At The Conway Hall, London - 10am - 4.00pm, Friday 21st February 2014

First speakers announced!

In Uncategorized on November 13, 2009 at 12:27 pm

First of all – thanks to everyone for the suggestions via comments and emails for speakers. I’m working through them and starting to approach people to speak at the event next year, but am still looking for more ideas. I’ve had lots of suggestions for oral storytellers and interactive/performance theatre-type-people, but I’d love some more left-field ideas.

I’d love to find someone who edits movie trailers, as i’m intrigued how you balance telling the story with *not* telling the story. Actually, someone talking in an interesting way about Spoilers generally would be brilliant. Also, Propaganda, or storytelling in politics. Storytelling with/about objects would be interesting, as would story telling with music (but not necessarily song…)

In the meantime, I’m pleased to say that a few people I’ve approached have now said yes, so here’s the first group of speakers:

Cory Doctorow needs no introduction, as he’s a brilliant sci-fi writer, copyfight activist, blogger and all round internet superhero. I’ve seen Cory speak many times, but I’ve never heard him read a story. So this is a really selfish way of rectifying this, and hearing one of the most interesting sci-fi writers of our time actually read a story, and not mention copyright once. I’m hoping he’ll wear a cape.

Jon Spooner is one of the co-founders of Unlimited Theatre, one of the most innovative theatre companies in the UK. I saw Jon perform Ethics Of Progress, an amazing monologue about the quantam entaglement, wonder and the potential for evil in technology. It was an incredible piece of storytelling, so I’ve asked Jon to come along and do something similar. He’s currently working with space scientists and primary school kids, so might bring a work in progress along from this work, which sounds fantastic.

Annette Mees is part of Coney, a group of really exciting writers, performers and artists who tell stories in strange and intrgiuing ways. They have just finished a run of A Small Town Anywhere at Battersea Arts Centre, which used game structures to tell a story about how political ideals threaten the communities of a small town. It sounded like an incredible, emotional experience, in which there was no ‘audience’, and everyone took part in telling the story. I’m looking forward to what Annette will come up with for The Story next year…

I’ve nearly confirmed a few other excellent speakers, so I’ll update the list as soon as I have them confirmed. If there’s someone you’d like to see, please recommend them in the comments!
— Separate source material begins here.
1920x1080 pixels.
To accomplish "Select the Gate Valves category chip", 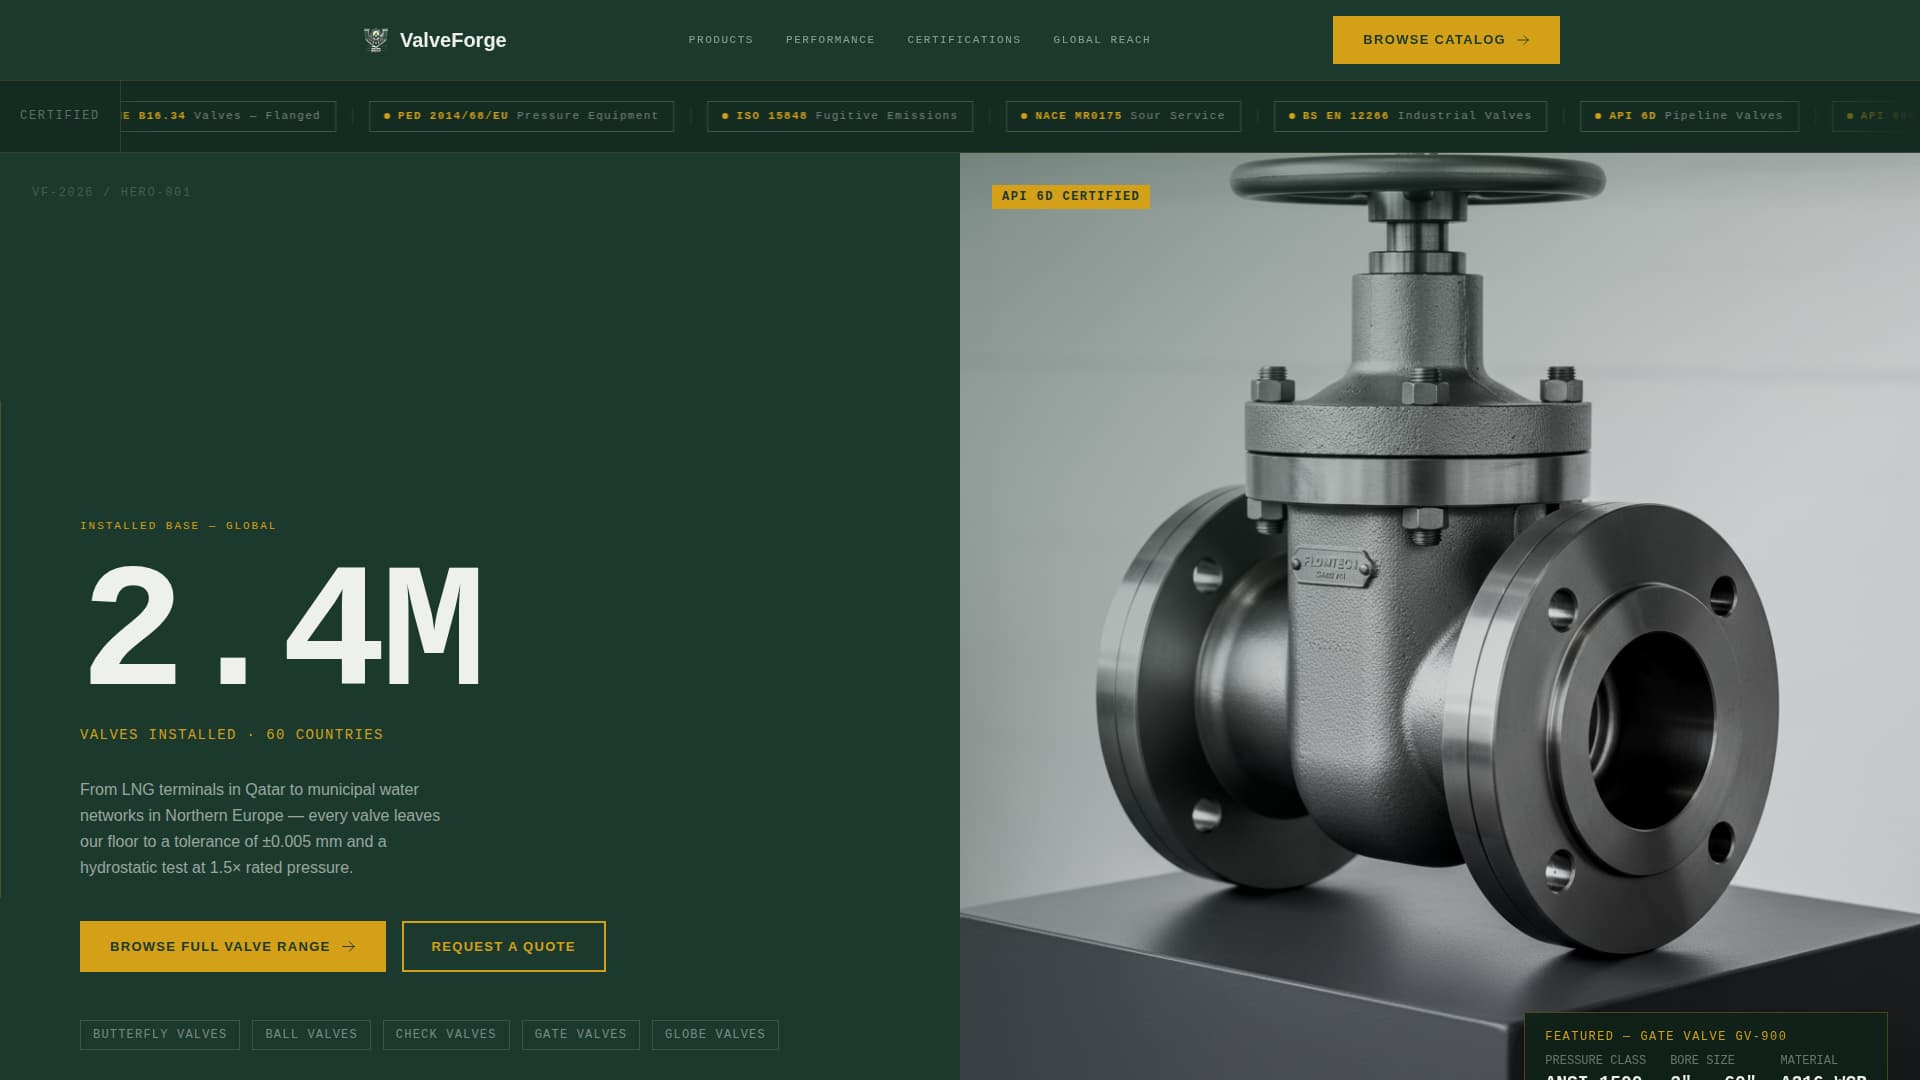I will pos(580,1035).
  1. > Storytelling with/about objects would be interesting

    I once heard Tony Dunne talk about how people made emotional connections to the inanimate objects in his Placebo project. It was as an aside from the main thrust of the project, but I remember being fascinated by the behaviours observed in the users and how they made stories for the Placebo objects they adopted.

    http://www.dunneandraby.co.uk

  2. Hi – love the announcments so far.

    I think in the context of modern discussions of interactive theatre, narrative online etc the really good oral storytellers, particularly those going for a certain style which aims to retrieve a model from the past (ie strong technical training but predominantly live composition, as with Ben Haggarty) are the left field. Or a left field anyway. So much of what we experience these days is coming from either a theatrical, literary or lately – “get up and join in physically” basis – that we have moved away from the imaginative exercise of listening to pure oral storytelling.

    But for other ideas. I don’t know how much flexibility you have with the building/rooms etc. Is there anyone out there working with building based narrative (a la Rennaissance Cathedrals). I’ve been at a couple of conference with people building things out of cardboard – but nothing I’d recommend as very strong in a narrative sense – maybe someone else has come across something else out there because it has to be possible.

    Again dependant on space – are there small side rooms where instead of speakers you could look for curators. Short film; animation and digital storytelling (ask the guys at glamorgan for the last one) would be options for “drop in” and get a quick narrative hit – and in all three of those fields you’d find both very traditional narrative styles and all sorts of unusual options – but I can’t imagine you having time to chase “wow” recommendations for 10-20 of each of these – perhaps easier to find one person for each with a good eye.

    Finally Luci-Gorrell Barnes has a very beautiful installation called the Book Shed. The experience has its own surreal narrative quality – and each participant also gets to experience a hand written/hand drawn narrative – in solitude or with one or two otherpeople. Possibly still a bit performance focused for what you want?
    http://www.lucigorellbarnes.co.uk/bookshed.html

  3. Can I recommend Leslie Hill and Susan Paris, http://www.placelessness.com/ who produce intensely lyrical and poetic storytelling through site specific media arts and film? Their most recent project is stunning, a study of what are Gut Feelings- linking the feelings we get from story and narrative and dialogue with those ‘second brain’ feelings we feel in the gut. Very touching, funny and throughtful, Leslie is a great speaker too.
    Will

  4. Hey – exciting! Would it be possible to post up the date and time when the next tranche will become available a few days in advance? I want to be sitting at my desk, mouse finger poised.